А Марк Абрамыч тащил уже в большую комнату чашки, блюдо с печеньем…
— Ну, начнем наш вечер! Кто начинает? Я ведь старый конферансье. Песок… варенье, печенье… Впрочем, ограничивайте себя в сладком, молодые люди: диабет — это чума нашего века.
— Папа! — нервно вскрикнула Лия.
— Молчу, дочка, молчу… Кушайте, как хотите, только следите за здоровьем… Ну, так я начну с анекдота: недавно один человек рассказывал в редакции, все жутко хохотали… Вот его сюжет: встречаются два «новых русских». Спрашивает один у другого: «Ну, как живешь, брат?» Нет, не два «новых русских», это другой анекдот, я после расскажу. Это просто два бывших одноклассника. Может быть, два однокурсника, неважно. И вот другой ему отвечает: «Ты не представляешь, какая у меня жуткая жизнь. Жуткая, ужасная, вся на грани срыва. Недавно простудился ребенок — пришлось срочно везти его во Флориду: перемена поясов, хлопоты с докторами… ну, это было что-то… Потом — жене прислали из Парижа совсем не тот костюм, который она заказывала! Скандал, разборки с торговыми агентами, хлопоты с адвокатами, дома страшная обстановка… А недавно — ты представляешь? — украли „мерседес“ у моей любовницы! Что я пережил — это кошмар. Пока утешил, пока удалось найти новый такой же — по цвету, по дизайну… все нервы, все на таблетках… Нет, похвастать нечем, жизнь такая — хоть сейчас полезай в петлю! Ну, а ты-то как живешь, брат?» — «Да понимаешь, брат — вот уже три дня не ел». «И это мне тоже знакомо. Так ведь — заставлять себя надо, бррат, з-заставлять!..». Каково, а?.. Ха-хах-ха-а!.. Здорово ведь, да?..
Вася Бяков истинные проблемы «новых русских» представлял себе весьма смутно, — поэтому лишь улыбнулся вежливо.

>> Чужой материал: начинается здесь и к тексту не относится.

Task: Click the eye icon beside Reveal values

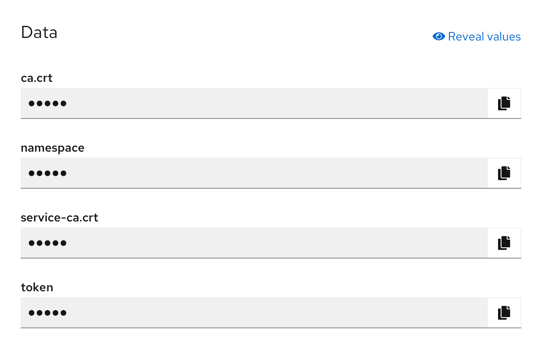Action: click(438, 37)
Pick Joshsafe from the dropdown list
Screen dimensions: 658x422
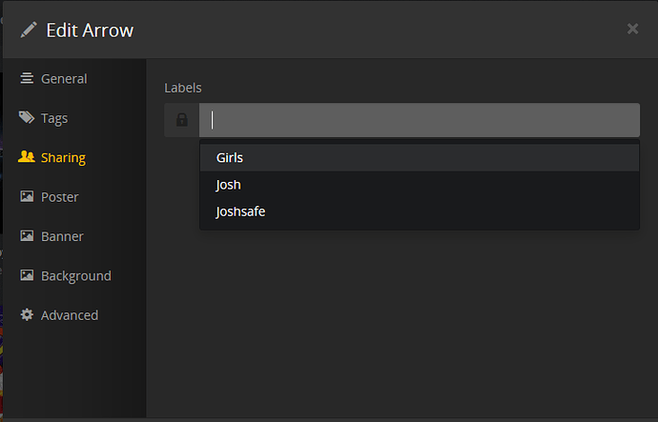pyautogui.click(x=240, y=211)
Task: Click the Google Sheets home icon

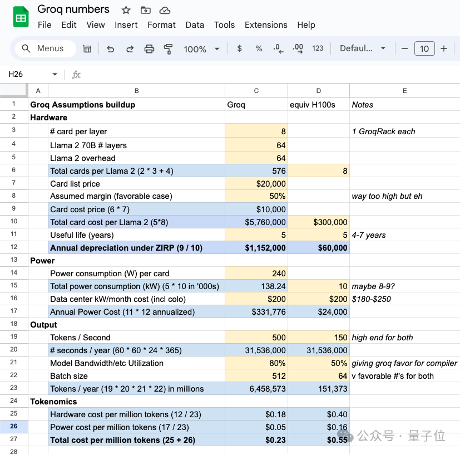Action: click(21, 17)
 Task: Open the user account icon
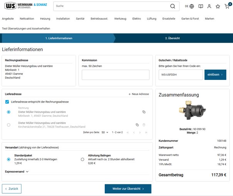pos(209,6)
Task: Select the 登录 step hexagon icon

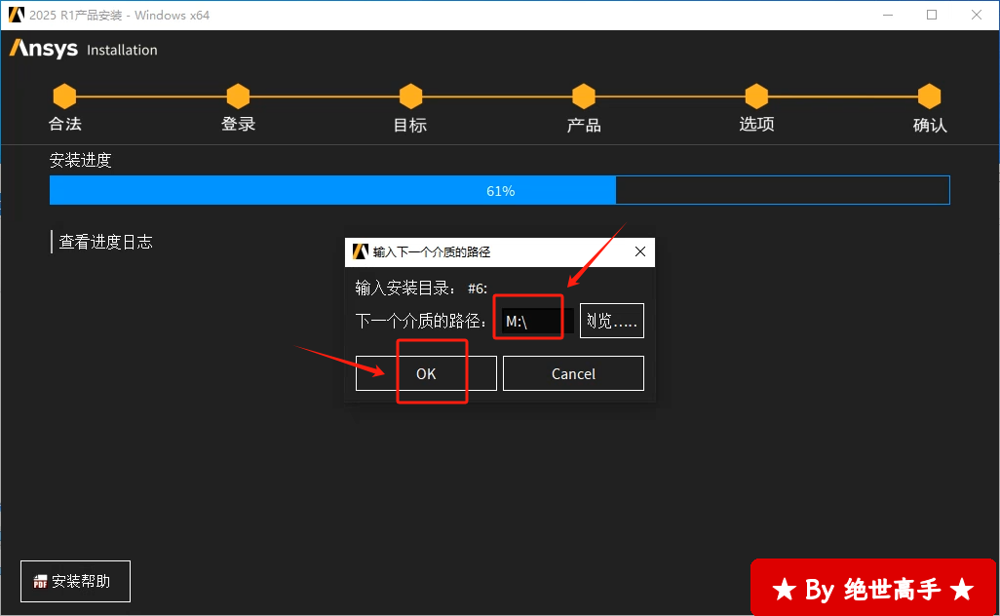Action: pos(238,96)
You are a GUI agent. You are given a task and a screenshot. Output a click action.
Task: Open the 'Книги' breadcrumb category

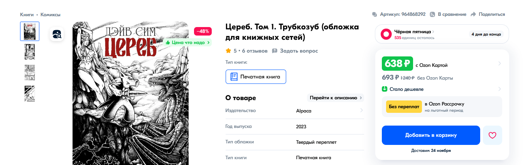click(x=27, y=15)
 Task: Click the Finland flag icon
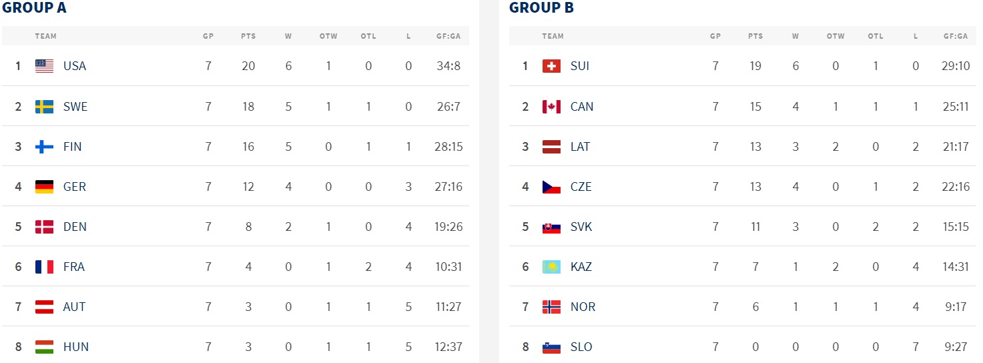click(44, 147)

Фельдблюм беспокойно завертелся в кресле, отсвечивая черепом.
— Пойдем, Васек, — Лия потянула оперативника за рубашку.
В ее комнате было много книг: но все только кодексы, сборники, комментарии, юридические учебники, монографии…
— Все читала? — голос Васи сделался тих, уважителен.
— Нет, это мамины книги. Моего тут нет ничего — так, несколько книжонок по криминалистике и экспертизе. Садись вот сюда, и рассказывай. Ты ведь по музею, верно?
— Как ты догадалась?
— Зачем идти вечером в незнакомый дом, если не хочешь узнать что-то, касающееся тебя лично? Ведь все вопросы можно решить и на службе, в течение рабочего дня, не так ли? Но о чем конкретно ты хочешь со мной говорить — я, право, не знаю, и теряюсь в догадках. Чужих отпечатков я там не нашла, пробы на микрочастицы — ну это же чепуха, ты сам понимаешь… Так что же?..
— Тут дело, Лийка, совсем в другом. Я теперь пробую идти иным путем: по времени, когда пропала Зоя. Раньше этот промежуток был у меня такой: от шести до восьми-двадцати. А сегодня Тягучих сказал мне, что ты в начале седьмого якобы собиралась в музей, утешить Зою. Вот и скажи: когда ты там была, сколько времени? Что она говорила, куда собиралась?
— Ой, — эксперт провела ладонью по щеке. — Я правда там… Ну не переживай, говорю, что ты… А она — снова плакать. Жалко ее было, по-человечески… Добрая душа, еще в школе всех утешала. Она младше, конечно, мы с ней подругами не были, так, немножко знакомы, — но когда я из-за границы вернулась, она ко мне первая на улице подошла… Я таких людей не забываю. А в тот вечер… Она была и расстроена, и озабочена, ну так ведь можно и понять: такая беда… Но что-то, что-то, что-то там было, погоди-ка… Значит, так: я зашла. А! Она по телефону говорила! Хоть и считается, что непорядочно подслушивать — но женщины всегда фиксируют чужие разговоры. Она так сказала: «Я тебе ответственно заявляю, что не имею ни малейшего понятия о ее ценности! И хватит об этом. Мне некогда, тут люди пришли. Пока. Привет». Я спросила: «Это насчет картины звонят, или насчет булавы? Кто такой любопытный?» — «Да один тут… Заколебал». И заплакала. Я и давай ее снова утешать… ну, я уже об этом говорила. Так как-то все… я даже и не пыталась еще раз дознаться, кто ей звонил. Если на «ты» — наверно, все же знакомый. Поспрашивай — может быть, так просто, любопытная Варвара. Ну вот. Я недолго там была, всего минут десять.